For awhile, “Skipping in Killer Heels” was the working title of my novel. So an article by April Wolfe, an LA based film critic, titled “Action Heroines find Firmer Footing” written for the Washington Post, but picked up by my local paper, The Star Tribune in Minneapolis (7/12/18), caught my eye.
The article points out the ludicrous footwear worn by female action figures in certain movies. Think Charlize Theron in “Atomic Blond” or Kate Beckinsale in any of the “Underworld” flicks. Sexy sells, right? And, heels are sexy, right?
Evidently I’m not up on my action films, but you get the picture. How can these women who are supposed to be able to run, fight and kick butt with the guys, do so in stiletto heels?
“Black Panther” is on my Netflix list, and now I’m more curious to watch it as according to Ms. Wolfe, the shoes worn by the female warriors are split-toed shoes inspired by Japanese culture and have a very small wedge heel. Progress?
After reading the article I spent some time with Mr. Google discovering all sorts of interesting things about shoes through the ages. Quite entertaining….I did know some of it, but mostly relegated women’s shoe styles to the natural reflection of the cultural norms of the day. I knew that in Imperial China, the purpose of binding the foot was to assure a unnaturally small size which then signified femininity and allure. But I hadn’t heard the theory that the small trot resulting from a woman wearing such a shoe was thought to strengthen the vaginal muscles. Or that Sigmund Freud theorized that high heels were viewed as a ‘vessel’ to a women’s genitals…Or that Louis the XIV required anyone, men and women, who entered his court to wear red heels.

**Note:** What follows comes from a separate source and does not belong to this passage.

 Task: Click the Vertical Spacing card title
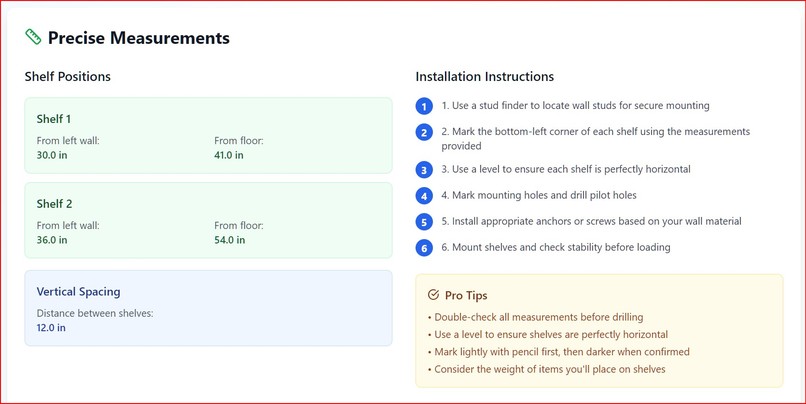(79, 291)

As you scan the various images of shoes through time, it’s clear that nearly every style of shoe has a precedent. The names themselves conjure up images of either wearing that style, or a particular era when that style was the rage. Platform heels, t-strap heels, kitten heels, chunky heels, high-heeled ankle booties, oxford heels, ruby slippers, glass slippers, wedge heels, clogs, high-heeled boots, etc, etc.

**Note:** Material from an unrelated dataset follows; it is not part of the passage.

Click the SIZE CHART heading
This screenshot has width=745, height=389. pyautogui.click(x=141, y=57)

Although, I don’t recall ever trying on a glass slipper….
The stiletto heel, introduced by the House of Dior in the 50’s by the designer Roger Vivier was named after the stiletto dagger! One wonders if that was to symbolize the deadly effect the sexy shoe could have when worn by the right woman, or merely as a reference to its long slender heel. Hmm….maybe that’s where the phrase “killer heels” comes from…..?
Anyway, Jess Lawson, my protagonist in A Better Next, did enjoy her heels. And no, I’m not going to spoil your fun and tell you about the “skipping in killer heels” part. But I’d love to hear your comment about it after you read the book.
In today’s business world you see all types of footwear. I love the practical solution that many have now embraced; bring dress shoes for the office, but wear sneakers or running shoes to travel to and from the office, and possibly for a brisk walk at lunch. Style should give way to comfort and does, more than not. That’s a blessing for sure. Who wants to go through life with sore feet?
By the way, some say the high-heel was actually a practical invention eons ago, to help riders stay in their stirrups when aside a horse. Cowboy boots anyone?